Confissões do crematório é um
livro singular até mesmo para o catálogo trevoso da Darkside books. Por mais
que nós que frequentamos o Café estejamos acostumados com a
violência gráfica do cinema e com bizarrices literárias de todo o tipo, na maioria das vezes, sempre que abordamos coisas do tipo há algo que nos protege de ser
atingido por elas: sua ficção. Saber que o sangue é só suco de tomate e ketchup
nos protege de nos sentirmos muito incomodados com as coisas que o cinema trash
apresenta, pois dá a impressão de que elas nunca nos aconteceriam.
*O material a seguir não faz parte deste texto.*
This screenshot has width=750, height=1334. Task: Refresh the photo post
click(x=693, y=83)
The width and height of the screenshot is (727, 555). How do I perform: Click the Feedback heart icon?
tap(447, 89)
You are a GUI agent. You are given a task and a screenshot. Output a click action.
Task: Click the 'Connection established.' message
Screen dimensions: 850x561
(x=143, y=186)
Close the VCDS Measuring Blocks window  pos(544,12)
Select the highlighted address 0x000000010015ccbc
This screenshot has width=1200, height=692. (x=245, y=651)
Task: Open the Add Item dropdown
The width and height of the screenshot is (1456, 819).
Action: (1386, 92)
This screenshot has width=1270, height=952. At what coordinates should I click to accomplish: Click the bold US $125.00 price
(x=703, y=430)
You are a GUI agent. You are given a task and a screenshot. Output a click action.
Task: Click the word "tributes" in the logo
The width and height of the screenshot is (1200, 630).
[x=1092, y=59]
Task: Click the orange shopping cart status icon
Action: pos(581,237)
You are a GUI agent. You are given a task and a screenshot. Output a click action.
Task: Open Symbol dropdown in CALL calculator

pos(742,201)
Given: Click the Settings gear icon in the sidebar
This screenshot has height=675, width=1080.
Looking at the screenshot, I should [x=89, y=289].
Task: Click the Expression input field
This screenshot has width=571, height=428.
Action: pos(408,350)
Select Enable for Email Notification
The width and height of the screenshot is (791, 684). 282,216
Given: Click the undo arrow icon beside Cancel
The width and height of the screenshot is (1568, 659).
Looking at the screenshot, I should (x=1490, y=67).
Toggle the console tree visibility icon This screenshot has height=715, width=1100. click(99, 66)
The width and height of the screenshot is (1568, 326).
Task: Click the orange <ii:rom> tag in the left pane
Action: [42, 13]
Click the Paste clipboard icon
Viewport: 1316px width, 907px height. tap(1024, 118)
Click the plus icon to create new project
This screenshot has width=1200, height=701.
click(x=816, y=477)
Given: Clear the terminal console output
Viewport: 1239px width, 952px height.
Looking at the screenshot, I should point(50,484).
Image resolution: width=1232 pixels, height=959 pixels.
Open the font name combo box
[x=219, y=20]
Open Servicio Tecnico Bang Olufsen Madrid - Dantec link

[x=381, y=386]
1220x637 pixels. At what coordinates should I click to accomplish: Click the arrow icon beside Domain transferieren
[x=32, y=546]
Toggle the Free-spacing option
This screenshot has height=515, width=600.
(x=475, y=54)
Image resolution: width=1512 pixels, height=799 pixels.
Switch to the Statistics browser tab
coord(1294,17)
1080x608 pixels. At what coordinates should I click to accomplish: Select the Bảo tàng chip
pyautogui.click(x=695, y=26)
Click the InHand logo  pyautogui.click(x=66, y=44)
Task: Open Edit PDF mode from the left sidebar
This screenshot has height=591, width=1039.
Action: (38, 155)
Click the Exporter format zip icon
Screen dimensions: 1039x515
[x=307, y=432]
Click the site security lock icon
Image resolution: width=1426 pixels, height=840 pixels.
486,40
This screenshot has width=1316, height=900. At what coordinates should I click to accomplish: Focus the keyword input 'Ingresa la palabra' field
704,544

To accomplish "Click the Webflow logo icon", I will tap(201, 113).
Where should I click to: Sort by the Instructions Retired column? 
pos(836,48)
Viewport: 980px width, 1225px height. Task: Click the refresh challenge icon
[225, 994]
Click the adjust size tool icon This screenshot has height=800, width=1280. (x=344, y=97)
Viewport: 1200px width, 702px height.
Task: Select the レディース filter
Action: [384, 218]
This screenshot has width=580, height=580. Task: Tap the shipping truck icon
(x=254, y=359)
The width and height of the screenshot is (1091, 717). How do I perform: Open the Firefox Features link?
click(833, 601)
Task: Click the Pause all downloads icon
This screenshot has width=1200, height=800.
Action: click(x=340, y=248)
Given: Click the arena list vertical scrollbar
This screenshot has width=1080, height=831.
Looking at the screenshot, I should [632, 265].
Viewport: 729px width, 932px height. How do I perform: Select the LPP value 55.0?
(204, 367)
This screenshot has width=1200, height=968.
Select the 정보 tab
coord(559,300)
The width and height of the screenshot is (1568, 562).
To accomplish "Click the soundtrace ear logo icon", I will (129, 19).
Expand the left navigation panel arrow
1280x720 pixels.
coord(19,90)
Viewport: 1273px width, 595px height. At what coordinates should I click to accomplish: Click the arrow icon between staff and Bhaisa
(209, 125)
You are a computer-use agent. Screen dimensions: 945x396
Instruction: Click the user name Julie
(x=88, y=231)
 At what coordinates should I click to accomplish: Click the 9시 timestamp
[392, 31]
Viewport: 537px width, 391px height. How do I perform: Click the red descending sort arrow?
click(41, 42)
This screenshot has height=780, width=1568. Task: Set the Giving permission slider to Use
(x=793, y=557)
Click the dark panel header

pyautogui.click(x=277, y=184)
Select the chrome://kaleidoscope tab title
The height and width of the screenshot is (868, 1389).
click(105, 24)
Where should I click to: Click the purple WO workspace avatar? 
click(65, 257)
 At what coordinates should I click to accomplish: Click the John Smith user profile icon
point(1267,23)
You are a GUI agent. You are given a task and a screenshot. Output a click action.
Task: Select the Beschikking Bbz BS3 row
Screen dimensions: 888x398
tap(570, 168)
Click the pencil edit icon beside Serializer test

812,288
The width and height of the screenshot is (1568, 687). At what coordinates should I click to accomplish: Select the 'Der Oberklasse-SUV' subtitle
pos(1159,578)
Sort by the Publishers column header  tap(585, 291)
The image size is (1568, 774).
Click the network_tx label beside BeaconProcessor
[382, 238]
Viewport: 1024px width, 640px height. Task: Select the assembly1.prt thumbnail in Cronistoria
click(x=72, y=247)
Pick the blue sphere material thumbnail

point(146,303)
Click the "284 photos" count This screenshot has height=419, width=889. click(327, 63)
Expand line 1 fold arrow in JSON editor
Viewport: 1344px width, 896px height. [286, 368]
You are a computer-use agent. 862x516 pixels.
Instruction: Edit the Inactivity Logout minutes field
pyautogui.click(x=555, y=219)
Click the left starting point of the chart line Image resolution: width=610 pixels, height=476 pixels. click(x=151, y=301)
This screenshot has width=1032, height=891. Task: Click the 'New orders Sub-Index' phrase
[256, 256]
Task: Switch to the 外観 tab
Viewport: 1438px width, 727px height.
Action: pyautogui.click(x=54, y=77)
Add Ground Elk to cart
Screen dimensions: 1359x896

Quando se
trata de Confissões do crematório, todavia, estamos diante de como as
coisas acontecem no mundo, o que retira todos aqueles nossos consolos que nos
fazem dormir bem durante a noite.
Como se trata de uma obra de
não-ficção e, mais ainda, de uma obra que não tem uma estrutura narrativa
romanceada que vá levar os personagens a uma conclusão bonitinha, o conteúdo do
livro não é exposto de maneira a nos perturbar, a nos envolver literariamente e
nos fazer passar por experiências imaginativas atemorizantes, a bem dizer, ele
é um relato de vida permeado por reflexões a respeito da morte o qual, por
descer aos detalhes de diversas práticas que a humanidade tem com os mortos e
por cutucar esse nosso tabu com a morte, acaba sendo pesado em vários pontos.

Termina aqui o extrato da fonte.